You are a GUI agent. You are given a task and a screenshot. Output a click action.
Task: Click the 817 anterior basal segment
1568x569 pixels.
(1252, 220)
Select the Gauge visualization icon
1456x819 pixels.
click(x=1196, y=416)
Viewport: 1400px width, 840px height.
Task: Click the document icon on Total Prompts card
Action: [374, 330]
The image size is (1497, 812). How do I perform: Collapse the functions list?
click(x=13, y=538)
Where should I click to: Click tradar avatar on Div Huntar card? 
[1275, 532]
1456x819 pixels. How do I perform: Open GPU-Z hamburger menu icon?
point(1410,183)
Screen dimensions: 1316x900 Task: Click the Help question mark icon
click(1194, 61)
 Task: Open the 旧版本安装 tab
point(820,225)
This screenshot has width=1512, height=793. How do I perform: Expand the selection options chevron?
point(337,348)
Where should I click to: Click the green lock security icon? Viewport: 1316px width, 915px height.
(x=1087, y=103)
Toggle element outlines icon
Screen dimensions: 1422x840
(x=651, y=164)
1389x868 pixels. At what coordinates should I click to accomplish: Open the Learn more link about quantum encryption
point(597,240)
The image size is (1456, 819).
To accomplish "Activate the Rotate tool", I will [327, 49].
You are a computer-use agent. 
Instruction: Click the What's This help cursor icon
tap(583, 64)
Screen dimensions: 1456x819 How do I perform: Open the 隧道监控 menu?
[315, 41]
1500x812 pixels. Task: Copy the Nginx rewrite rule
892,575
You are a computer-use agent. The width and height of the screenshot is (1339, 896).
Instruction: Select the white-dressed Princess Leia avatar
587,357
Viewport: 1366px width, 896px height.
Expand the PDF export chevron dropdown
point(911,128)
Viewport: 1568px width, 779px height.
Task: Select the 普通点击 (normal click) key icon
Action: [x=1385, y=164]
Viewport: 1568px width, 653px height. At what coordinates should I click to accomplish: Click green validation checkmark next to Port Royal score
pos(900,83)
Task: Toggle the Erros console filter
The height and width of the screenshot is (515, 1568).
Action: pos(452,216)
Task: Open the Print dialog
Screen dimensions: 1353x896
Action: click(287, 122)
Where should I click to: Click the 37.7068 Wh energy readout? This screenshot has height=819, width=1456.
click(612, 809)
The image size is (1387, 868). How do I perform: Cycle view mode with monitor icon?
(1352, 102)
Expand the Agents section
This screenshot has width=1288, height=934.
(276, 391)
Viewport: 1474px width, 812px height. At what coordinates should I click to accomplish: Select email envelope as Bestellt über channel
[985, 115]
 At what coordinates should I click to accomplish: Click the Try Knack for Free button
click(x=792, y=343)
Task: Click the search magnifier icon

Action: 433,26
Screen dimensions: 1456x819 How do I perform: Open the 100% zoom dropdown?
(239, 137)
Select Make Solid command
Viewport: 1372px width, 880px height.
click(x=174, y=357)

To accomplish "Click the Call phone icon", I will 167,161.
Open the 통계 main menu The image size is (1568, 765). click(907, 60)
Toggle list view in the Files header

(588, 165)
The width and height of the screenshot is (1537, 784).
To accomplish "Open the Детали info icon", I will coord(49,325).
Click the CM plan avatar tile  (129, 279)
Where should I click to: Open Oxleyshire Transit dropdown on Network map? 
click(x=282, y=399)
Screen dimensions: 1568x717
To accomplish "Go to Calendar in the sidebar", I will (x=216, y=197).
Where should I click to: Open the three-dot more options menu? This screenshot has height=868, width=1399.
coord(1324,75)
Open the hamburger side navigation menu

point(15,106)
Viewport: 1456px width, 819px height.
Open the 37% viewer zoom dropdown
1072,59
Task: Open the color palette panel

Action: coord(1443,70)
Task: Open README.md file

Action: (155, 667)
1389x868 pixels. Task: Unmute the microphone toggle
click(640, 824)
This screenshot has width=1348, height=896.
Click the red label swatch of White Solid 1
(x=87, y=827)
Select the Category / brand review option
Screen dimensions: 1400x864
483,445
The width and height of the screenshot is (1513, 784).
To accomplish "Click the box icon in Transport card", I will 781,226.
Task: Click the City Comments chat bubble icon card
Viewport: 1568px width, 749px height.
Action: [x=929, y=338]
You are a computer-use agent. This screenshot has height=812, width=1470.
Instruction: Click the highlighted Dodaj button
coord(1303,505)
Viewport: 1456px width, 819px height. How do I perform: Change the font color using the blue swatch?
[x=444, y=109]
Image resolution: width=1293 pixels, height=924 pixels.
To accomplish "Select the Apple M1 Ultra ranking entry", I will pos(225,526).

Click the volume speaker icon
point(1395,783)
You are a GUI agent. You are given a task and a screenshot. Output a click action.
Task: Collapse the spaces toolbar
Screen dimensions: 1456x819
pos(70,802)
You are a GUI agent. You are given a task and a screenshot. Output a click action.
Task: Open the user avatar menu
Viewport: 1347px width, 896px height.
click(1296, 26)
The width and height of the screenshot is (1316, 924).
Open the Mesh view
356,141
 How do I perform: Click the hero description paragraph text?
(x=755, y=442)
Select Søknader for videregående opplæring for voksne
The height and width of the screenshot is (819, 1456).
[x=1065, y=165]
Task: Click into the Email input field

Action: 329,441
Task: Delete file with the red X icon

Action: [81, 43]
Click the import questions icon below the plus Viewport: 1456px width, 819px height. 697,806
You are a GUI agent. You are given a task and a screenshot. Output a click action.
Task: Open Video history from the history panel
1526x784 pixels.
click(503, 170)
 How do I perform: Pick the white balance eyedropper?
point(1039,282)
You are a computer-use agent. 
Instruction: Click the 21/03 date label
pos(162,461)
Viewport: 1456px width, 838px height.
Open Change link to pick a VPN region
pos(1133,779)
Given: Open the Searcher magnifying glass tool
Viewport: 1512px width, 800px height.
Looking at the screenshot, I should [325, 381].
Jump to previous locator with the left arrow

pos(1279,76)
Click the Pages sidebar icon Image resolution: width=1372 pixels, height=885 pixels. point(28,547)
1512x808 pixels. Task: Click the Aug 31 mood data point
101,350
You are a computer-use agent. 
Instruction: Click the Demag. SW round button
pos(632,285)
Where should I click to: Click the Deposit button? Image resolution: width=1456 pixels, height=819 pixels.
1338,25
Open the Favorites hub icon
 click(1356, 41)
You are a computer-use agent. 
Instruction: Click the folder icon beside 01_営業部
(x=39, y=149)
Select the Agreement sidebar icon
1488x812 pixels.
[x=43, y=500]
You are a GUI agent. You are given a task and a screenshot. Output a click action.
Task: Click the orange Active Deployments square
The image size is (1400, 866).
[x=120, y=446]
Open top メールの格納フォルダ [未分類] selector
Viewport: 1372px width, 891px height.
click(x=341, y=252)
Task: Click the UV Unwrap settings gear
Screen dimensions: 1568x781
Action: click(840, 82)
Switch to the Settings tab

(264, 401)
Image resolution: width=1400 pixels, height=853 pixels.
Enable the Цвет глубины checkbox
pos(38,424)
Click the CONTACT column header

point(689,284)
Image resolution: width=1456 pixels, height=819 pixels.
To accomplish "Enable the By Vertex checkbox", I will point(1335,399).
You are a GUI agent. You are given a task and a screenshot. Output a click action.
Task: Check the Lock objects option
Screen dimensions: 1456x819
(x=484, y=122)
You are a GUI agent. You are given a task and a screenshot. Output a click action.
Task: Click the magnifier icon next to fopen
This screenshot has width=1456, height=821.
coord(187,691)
· · · ·
— What you should do —
Every single line of the data above must be set down again exactly.

— Task answer —
You are a GUI agent. You are given a task and a screenshot. Output a click action.
Task: Click the 817 anterior basal segment
1568x569 pixels.
(1252, 220)
Select the Gauge visualization icon
1456x819 pixels.
click(x=1196, y=416)
Viewport: 1400px width, 840px height.
Task: Click the document icon on Total Prompts card
Action: [374, 330]
The image size is (1497, 812). How do I perform: Collapse the functions list?
click(x=13, y=538)
Where should I click to: Click tradar avatar on Div Huntar card? 
[1275, 532]
1456x819 pixels. How do I perform: Open GPU-Z hamburger menu icon?
point(1410,183)
Screen dimensions: 1316x900 Task: Click the Help question mark icon
click(1194, 61)
 Task: Open the 旧版本安装 tab
point(820,225)
This screenshot has width=1512, height=793. How do I perform: Expand the selection options chevron?
point(337,348)
Where should I click to: Click the green lock security icon? Viewport: 1316px width, 915px height.
(x=1087, y=103)
Toggle element outlines icon
Screen dimensions: 1422x840
(x=651, y=164)
1389x868 pixels. At what coordinates should I click to accomplish: Open the Learn more link about quantum encryption
point(597,240)
The image size is (1456, 819).
To accomplish "Activate the Rotate tool", I will [327, 49].
You are a computer-use agent. 
Instruction: Click the What's This help cursor icon
tap(583, 64)
Screen dimensions: 1456x819 How do I perform: Open the 隧道监控 menu?
[315, 41]
1500x812 pixels. Task: Copy the Nginx rewrite rule
892,575
You are a computer-use agent. The width and height of the screenshot is (1339, 896).
Instruction: Select the white-dressed Princess Leia avatar
587,357
Viewport: 1366px width, 896px height.
Expand the PDF export chevron dropdown
point(911,128)
Viewport: 1568px width, 779px height.
Task: Select the 普通点击 (normal click) key icon
Action: [x=1385, y=164]
Viewport: 1568px width, 653px height. At what coordinates should I click to accomplish: Click green validation checkmark next to Port Royal score
pos(900,83)
Task: Toggle the Erros console filter
The height and width of the screenshot is (515, 1568).
Action: pos(452,216)
Task: Open the Print dialog
Screen dimensions: 1353x896
Action: click(287, 122)
Where should I click to: Click the 37.7068 Wh energy readout? This screenshot has height=819, width=1456.
click(612, 809)
The image size is (1387, 868). How do I perform: Cycle view mode with monitor icon?
(1352, 102)
Expand the Agents section
This screenshot has width=1288, height=934.
(276, 391)
Viewport: 1474px width, 812px height. At what coordinates should I click to accomplish: Select email envelope as Bestellt über channel
[985, 115]
 At what coordinates should I click to accomplish: Click the Try Knack for Free button
click(x=792, y=343)
Task: Click the search magnifier icon

Action: 433,26
Screen dimensions: 1456x819 How do I perform: Open the 100% zoom dropdown?
(239, 137)
Select Make Solid command
Viewport: 1372px width, 880px height.
click(x=174, y=357)

To accomplish "Click the Call phone icon", I will 167,161.
Open the 통계 main menu The image size is (1568, 765). click(907, 60)
Toggle list view in the Files header

(588, 165)
The width and height of the screenshot is (1537, 784).
To accomplish "Open the Детали info icon", I will coord(49,325).
Click the CM plan avatar tile  (129, 279)
Where should I click to: Open Oxleyshire Transit dropdown on Network map? 
click(x=282, y=399)
Screen dimensions: 1568x717
To accomplish "Go to Calendar in the sidebar", I will (x=216, y=197).
Where should I click to: Open the three-dot more options menu? This screenshot has height=868, width=1399.
coord(1324,75)
Open the hamburger side navigation menu

point(15,106)
Viewport: 1456px width, 819px height.
Open the 37% viewer zoom dropdown
1072,59
Task: Open the color palette panel

Action: coord(1443,70)
Task: Open README.md file

Action: (155, 667)
1389x868 pixels. Task: Unmute the microphone toggle
click(640, 824)
This screenshot has width=1348, height=896.
Click the red label swatch of White Solid 1
(x=87, y=827)
Select the Category / brand review option
Screen dimensions: 1400x864
483,445
The width and height of the screenshot is (1513, 784).
To accomplish "Click the box icon in Transport card", I will 781,226.
Task: Click the City Comments chat bubble icon card
Viewport: 1568px width, 749px height.
Action: [x=929, y=338]
You are a computer-use agent. This screenshot has height=812, width=1470.
Instruction: Click the highlighted Dodaj button
coord(1303,505)
Viewport: 1456px width, 819px height. How do I perform: Change the font color using the blue swatch?
[x=444, y=109]
Image resolution: width=1293 pixels, height=924 pixels.
To accomplish "Select the Apple M1 Ultra ranking entry", I will pos(225,526).

Click the volume speaker icon
point(1395,783)
You are a GUI agent. You are given a task and a screenshot. Output a click action.
Task: Collapse the spaces toolbar
Screen dimensions: 1456x819
pos(70,802)
You are a GUI agent. You are given a task and a screenshot. Output a click action.
Task: Open the user avatar menu
Viewport: 1347px width, 896px height.
click(1296, 26)
The width and height of the screenshot is (1316, 924).
Open the Mesh view
356,141
 How do I perform: Click the hero description paragraph text?
(x=755, y=442)
Select Søknader for videregående opplæring for voksne
The height and width of the screenshot is (819, 1456).
[x=1065, y=165]
Task: Click into the Email input field

Action: 329,441
Task: Delete file with the red X icon

Action: [81, 43]
Click the import questions icon below the plus Viewport: 1456px width, 819px height. 697,806
You are a GUI agent. You are given a task and a screenshot. Output a click action.
Task: Open Video history from the history panel
1526x784 pixels.
click(503, 170)
 How do I perform: Pick the white balance eyedropper?
point(1039,282)
You are a computer-use agent. 
Instruction: Click the 21/03 date label
pos(162,461)
Viewport: 1456px width, 838px height.
Open Change link to pick a VPN region
pos(1133,779)
Given: Open the Searcher magnifying glass tool
Viewport: 1512px width, 800px height.
Looking at the screenshot, I should [325, 381].
Jump to previous locator with the left arrow

pos(1279,76)
Click the Pages sidebar icon Image resolution: width=1372 pixels, height=885 pixels. point(28,547)
1512x808 pixels. Task: Click the Aug 31 mood data point
101,350
You are a computer-use agent. 
Instruction: Click the Demag. SW round button
pos(632,285)
Where should I click to: Click the Deposit button? Image resolution: width=1456 pixels, height=819 pixels.
1338,25
Open the Favorites hub icon
 click(1356, 41)
You are a computer-use agent. 
Instruction: Click the folder icon beside 01_営業部
(x=39, y=149)
Select the Agreement sidebar icon
1488x812 pixels.
[x=43, y=500]
You are a GUI agent. You are given a task and a screenshot. Output a click action.
Task: Click the orange Active Deployments square
The image size is (1400, 866).
[x=120, y=446]
Open top メールの格納フォルダ [未分類] selector
Viewport: 1372px width, 891px height.
click(x=341, y=252)
Task: Click the UV Unwrap settings gear
Screen dimensions: 1568x781
Action: click(840, 82)
Switch to the Settings tab

(264, 401)
Image resolution: width=1400 pixels, height=853 pixels.
Enable the Цвет глубины checkbox
pos(38,424)
Click the CONTACT column header

point(689,284)
Image resolution: width=1456 pixels, height=819 pixels.
To accomplish "Enable the By Vertex checkbox", I will point(1335,399).
You are a GUI agent. You are given a task and a screenshot. Output a click action.
Task: Check the Lock objects option
Screen dimensions: 1456x819
(x=484, y=122)
You are a GUI agent. You are given a task and a screenshot. Output a click action.
Task: Click the magnifier icon next to fopen
This screenshot has width=1456, height=821.
coord(187,691)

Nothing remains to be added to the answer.